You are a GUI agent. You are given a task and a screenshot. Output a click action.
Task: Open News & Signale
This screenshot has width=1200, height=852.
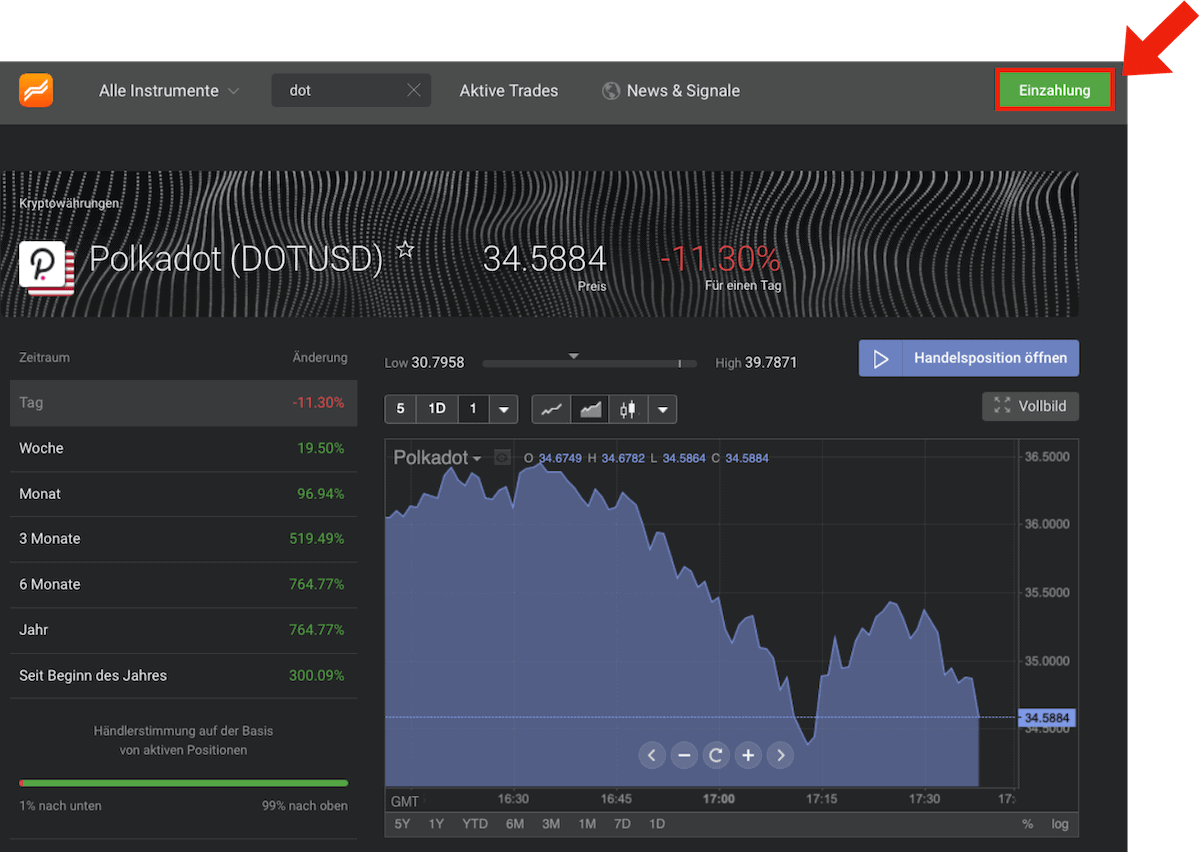[682, 90]
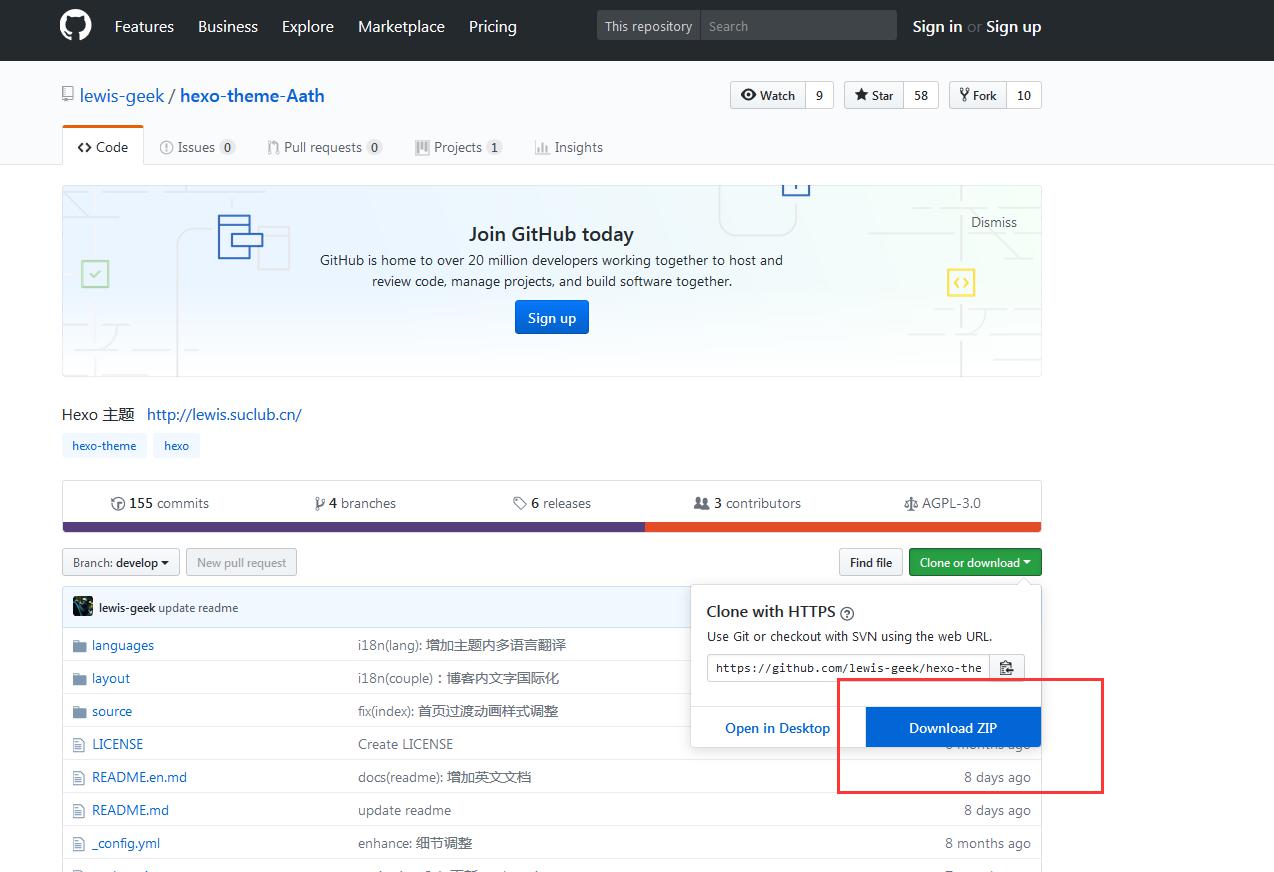Open the Pull requests tab
Screen dimensions: 1274x872
325,147
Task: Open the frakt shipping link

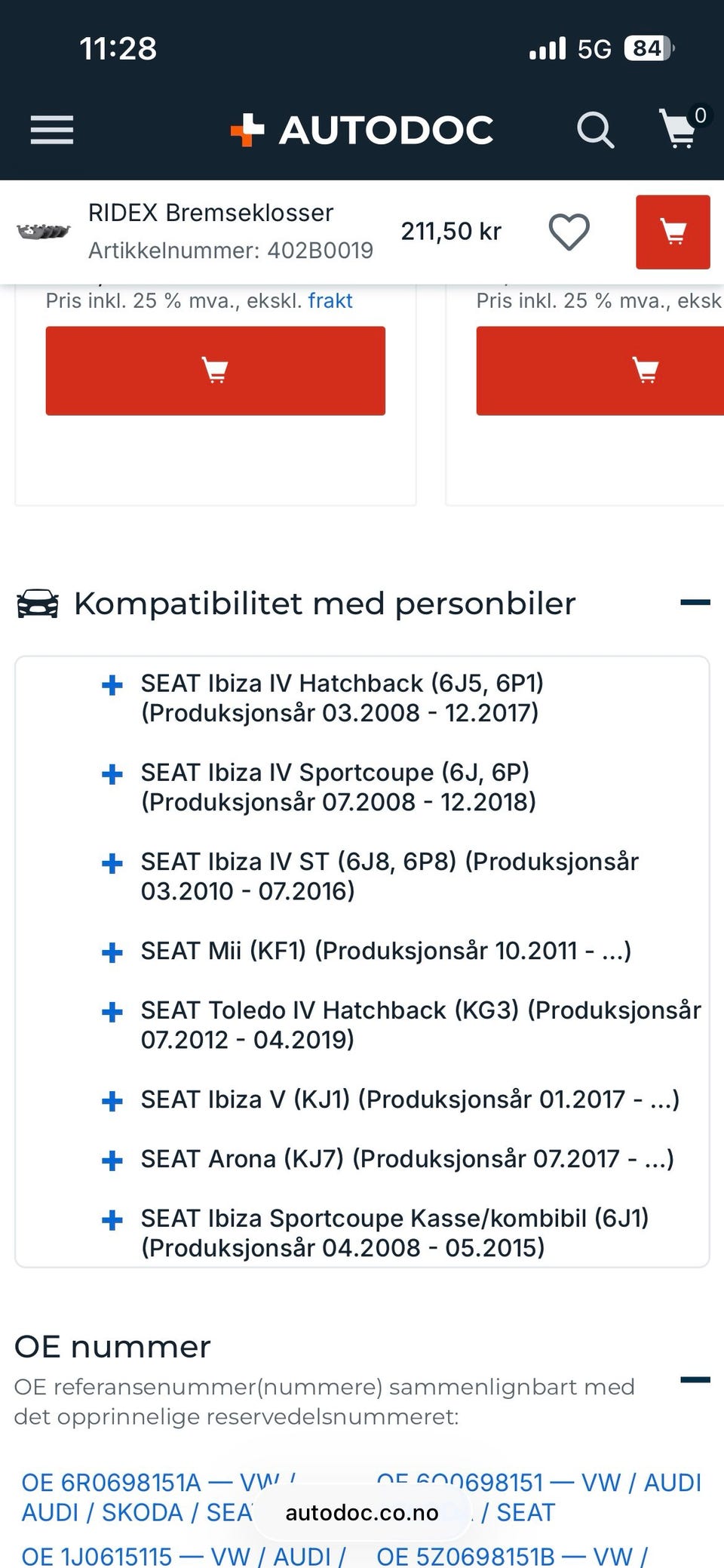Action: (330, 301)
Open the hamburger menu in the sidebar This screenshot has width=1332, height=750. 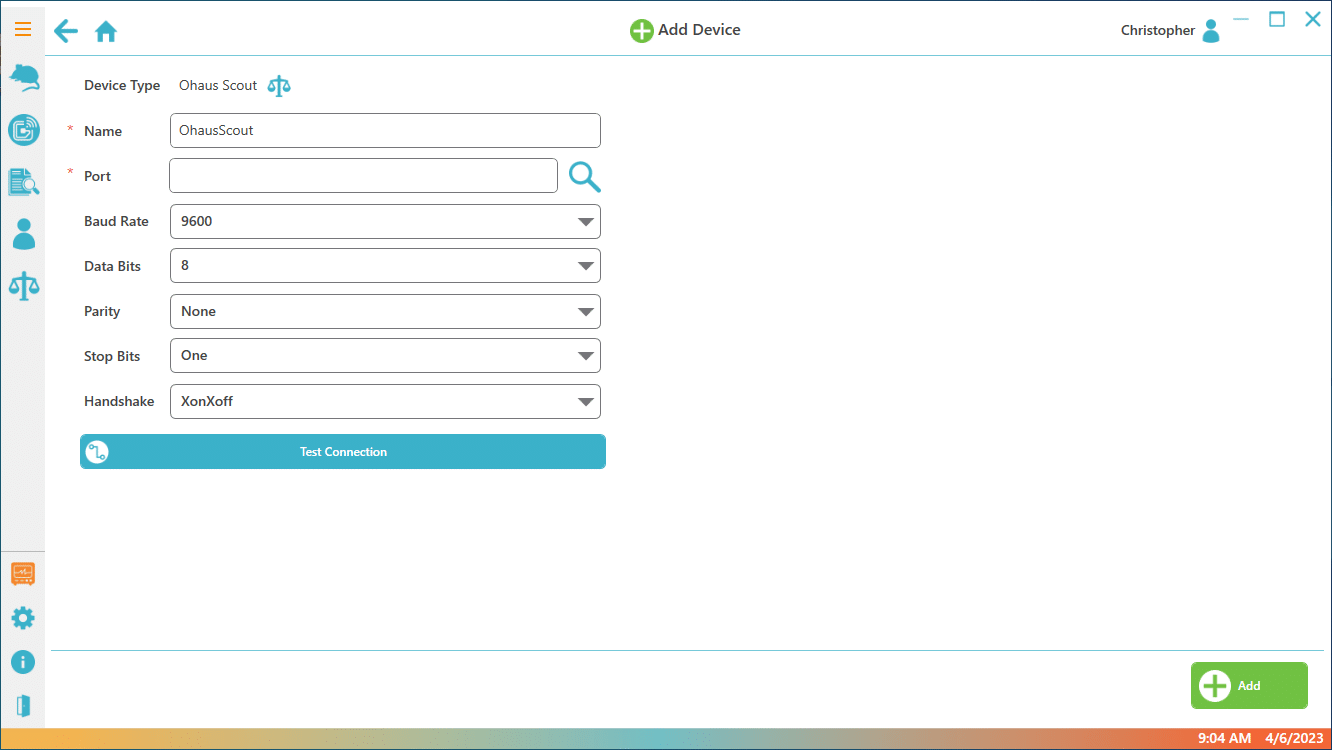[22, 29]
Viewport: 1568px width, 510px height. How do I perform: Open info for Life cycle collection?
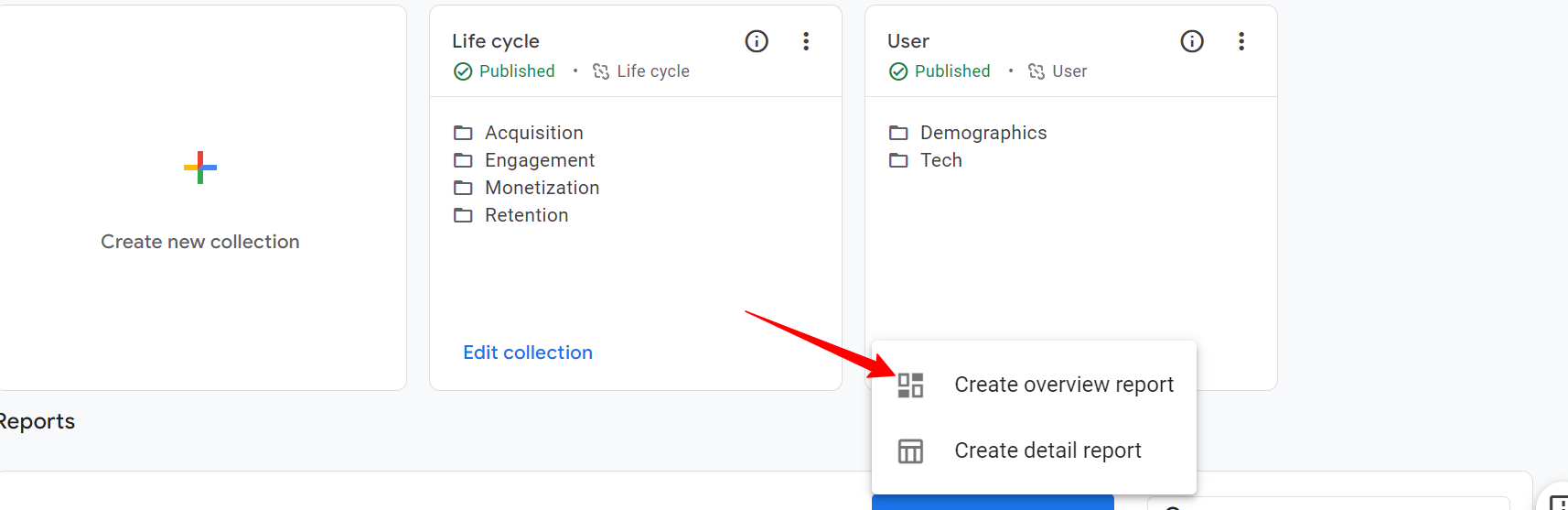tap(757, 41)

=-=-=-=-=

WORK REQUEST
Pictures are to be dropped, and the lines from the line with "Viewport: 1568px width, 510px" through the end of the material above are to be reproduced exactly.

SOLUTION
Viewport: 1568px width, 510px height. How do I perform: Open info for Life cycle collection?
tap(757, 41)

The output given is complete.